Update when user interacts

Hi all,

For our new product, we use ElectronJS to build an application in combination with the UP Squared. This application is a kind-of POS system. These devices are going to stores all around the world and will be used by people all day. So, updating whenever there is an update is not what we want and have in mind, because then the customer can’t use his/her system anymore when the containers are restarting. And when the ElectronJS container is restarting, the whole application quits and starts again. Again, not what we want.

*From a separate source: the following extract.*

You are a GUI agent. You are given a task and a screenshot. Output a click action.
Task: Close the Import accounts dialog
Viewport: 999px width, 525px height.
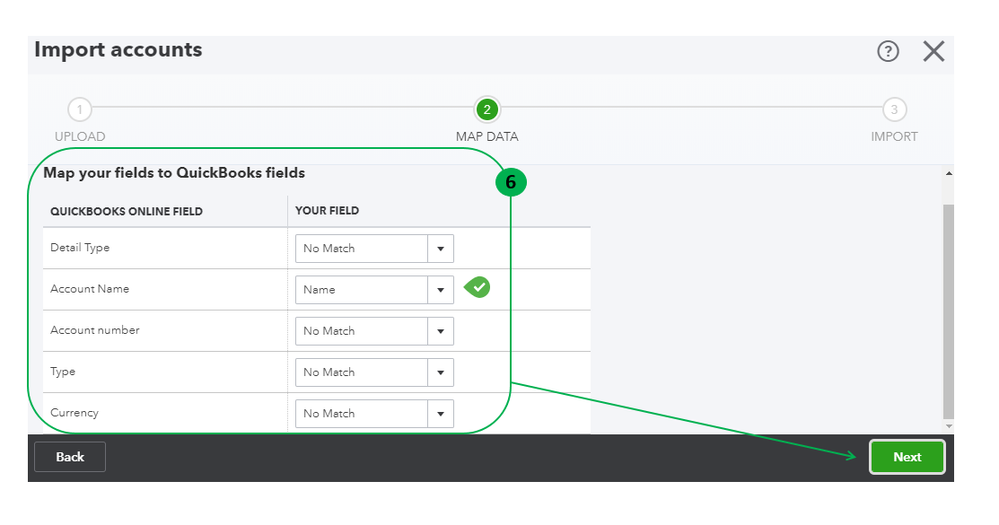(x=933, y=52)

In earlier products, we didn’t use containers and made a update system, that downloads a package, opens the package and installs what needs to be installed. Using containers is much more flexible and more reliable. But in BalenaOS, whenever I push an update, every device installs that update. I know about the lock files and Balena Supervisor API, but I was wondering if anyone has any suggestions to tackle two problems,

So, TL;DR, 2 questions:

  • What’s the best way to create a function so that my application is in charge when all containers can update? (So when a user clicks on a button and/or when it’s between 00:00 and 03:00 for example)
  • Is it possible to push an update that only certain devices can download until the update is “published”? So like a fleet of beta-devices and when the update is tested properly, it can be published to all devices.

Thanks in advance!

I am aware of three potential solutions:

1- Staged releases
Use/adapt the “staged releases” scripts found in this repo: https://github.com/balena-io-projects/staged-releases

  • “Rolling release” is the feature by which all devices update ASAP when you push an update to your app. The disable-rolling-release-on-fleet.sh disables that.
  • To trigger an update to a specific device when that device’s user “clicks on a button”, I guess the set-device-to-a-release.sh script could be used/adapted. To be honest I’m not sure if the device itself can run that code, but if not then I suppose the device could contact a server of yours, and the server could run the script.
  • Is it possible to push an update that only certain devices can download until the update is “published”?
    Here enters the update-test-group.sh script.

2- Update strategies
An alternative approach that may be suitable in some cases is to change the supervisor’s “update strategy” as described in this page: https://www.balena.io/docs/learn/deploy/release-strategy/update-strategies/

The strategies are “download-then-kill”, “kill-then-download”, “delete-then-download” and “hand-over”. The “hand-over” strategy is the one potentially useful here, as it could deliver zero downtime if the device has sufficient resources and the app’s logic can be modified to accommodate it.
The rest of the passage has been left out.